Visiblement mouillé jusqu’au cou, comme on le dit, le chauffeur mué en homme d’affaires n’a pu convaincre les jurés de sa non-participation dans le dossier qui l’incrimine. En somme, l’inculpé semble avoir penché du côté du mensonge en essayant d’écarter avec malice, la réalité des faits.
Faits qui, vu le dossier dans son ensemble, l’accablent de toutes parts. Les juges sont allés jusqu’à le confronter à certaines de ses signatures apposées au bas du fameux contrat qui le liait à la société victime. Et à chaque fois, il oppose la négation systématique de sa participation dans les faits. Pis, l’homme n’a même pas pu expliquer de façon claire et détaillée l’acquisition des trois millions qu’il dit avoir reçu en guise de motivation. à certaines questions de la cour, il préférait le silence comme réponse. « Le silence aussi est une forme de réponse », a rappelé l’avocat général qui met fin à ses questions à l’endroit de l’accusé.

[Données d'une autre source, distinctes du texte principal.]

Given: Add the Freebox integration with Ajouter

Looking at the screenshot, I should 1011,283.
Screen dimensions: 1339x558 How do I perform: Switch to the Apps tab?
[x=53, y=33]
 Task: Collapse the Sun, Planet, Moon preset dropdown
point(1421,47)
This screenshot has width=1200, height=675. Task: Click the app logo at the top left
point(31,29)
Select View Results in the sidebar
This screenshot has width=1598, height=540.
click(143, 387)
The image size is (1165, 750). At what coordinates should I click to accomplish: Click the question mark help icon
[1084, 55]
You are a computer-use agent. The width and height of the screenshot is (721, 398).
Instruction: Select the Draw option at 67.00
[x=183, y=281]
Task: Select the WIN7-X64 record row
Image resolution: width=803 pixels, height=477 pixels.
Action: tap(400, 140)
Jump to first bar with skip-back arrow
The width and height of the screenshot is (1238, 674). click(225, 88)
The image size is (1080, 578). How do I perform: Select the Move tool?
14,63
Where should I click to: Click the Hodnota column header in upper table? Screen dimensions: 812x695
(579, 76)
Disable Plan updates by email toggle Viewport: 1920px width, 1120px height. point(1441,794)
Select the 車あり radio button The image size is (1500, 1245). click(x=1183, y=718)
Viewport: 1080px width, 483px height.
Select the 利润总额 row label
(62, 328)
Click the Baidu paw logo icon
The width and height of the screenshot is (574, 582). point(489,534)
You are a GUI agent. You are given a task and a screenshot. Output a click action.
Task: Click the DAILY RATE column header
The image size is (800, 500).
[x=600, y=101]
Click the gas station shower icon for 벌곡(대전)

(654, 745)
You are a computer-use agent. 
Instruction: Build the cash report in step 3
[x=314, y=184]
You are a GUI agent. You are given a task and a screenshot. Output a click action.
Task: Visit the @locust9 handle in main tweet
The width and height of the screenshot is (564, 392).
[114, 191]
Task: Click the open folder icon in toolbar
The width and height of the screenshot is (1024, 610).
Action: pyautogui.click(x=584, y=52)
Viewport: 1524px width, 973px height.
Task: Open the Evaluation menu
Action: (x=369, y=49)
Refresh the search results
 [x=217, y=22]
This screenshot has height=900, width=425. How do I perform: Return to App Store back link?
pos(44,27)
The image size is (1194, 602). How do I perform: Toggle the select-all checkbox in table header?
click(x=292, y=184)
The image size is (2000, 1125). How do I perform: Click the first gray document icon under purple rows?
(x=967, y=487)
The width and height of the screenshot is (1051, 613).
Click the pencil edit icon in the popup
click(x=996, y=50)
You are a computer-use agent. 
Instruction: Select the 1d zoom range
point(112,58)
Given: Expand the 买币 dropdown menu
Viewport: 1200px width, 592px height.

La partie civile est convaincue que GD a escroqué la société qui l’a fait comparaître devant les juges. Sans vouloir entrer dans certains détails, elle a estimé la totalité de la somme perdue dans cette affaire à un demi-milliard de Fcfa. C’est au vu de l’énormité de la somme que le président de la cour a qualifié les responsables de la société d’amateurs.
Des responsables qui ont manqué de professionnalisme dans l’acquisition d’un marché. Toutefois, la culpabilité de l’accusé a, en fin de compte, été établie. La cour l’a ainsi condamné à 3 ans de prison ferme. En outre, il doit s’acquitter de la somme de 321 millions Fcfa comme dommages et intérêts.